To avoid possible misunderstanding from emphasis upon the circumstances of this particular case, I reconfirm my general reluctance to save any defendant from the congressionally established consequences of 11 F.S.M.C. 1205(8). As already noted, the question of firearm use is one of deadly import. The government has a serious interest, and Congress deserves the support of this Court, in carrying out policy established to control firearm use. Obviously, many who violate a
[1 FSM Intrm. 336]
regulatory law such as this will not be found out. Open violations, without punitive results, weaken the Congressional policy and thwart efforts to assure that firearms will be available only to responsible people. Courts must assure that the policy is carried out against those convicted.
For these reasons the motion for modification of sentence is not granted.
Counsel for defendant has advised that various members of Congress were unaware of the uniform 10-year prohibition and that Congress is considering an amendment. Because my reluctance to grant the motion is based in major part upon the wish to respond to and uphold Congressional action, I have advised counsel that the motion will be set aside for now. If Congress does alter the policy the defendant may renew his present motion despite the fact that Rule 35's 120-day period may then have expired. The motion will be deemed timely and subsequent Congressional action will be taken into consideration.

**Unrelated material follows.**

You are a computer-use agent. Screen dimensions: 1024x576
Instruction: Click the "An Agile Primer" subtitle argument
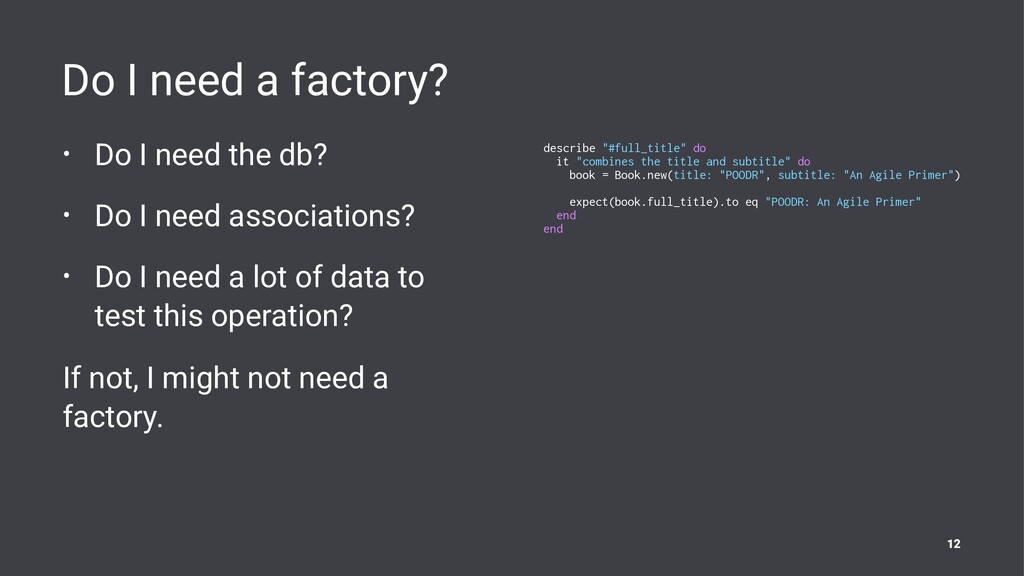899,175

The motion is deferred for future consideration in the event of further Congressional action. In the meantime, the imposed sentence remains in effect.
So ordered as of the 13th day of September 1983.
/s/ Edward C. King
Supreme Court of the Federated
States of Micronesia
[1 FSM Intrm. 337]
Entered this 5th day of October 1983.
/s/ Albert Helgenberger
Asst. Clerk of Court
1. The Weapons Control Act was enacted in 1971 by the Congress of Micronesia as Pub. L. No. 4C-13 (4th Cong., 4th Spec. Sess. 1971). Subsections 5(e) and 8, applicable here, are codified in the FSM Code with the same wording as enacted. 11 F.S.M.C. 1205(5)(e), (8).
2. Persons convicted of any of three categories of crimes are barred from firearm possession by section 1205. The categories: Section 1205(5)(d) - crimes of which injury or death is an element; Section 1205(5)(e) - crimes where firearms were used or in possession of the convicted person; Section 1205(5)(f) - crimes involving possession, use or sale of narcotics.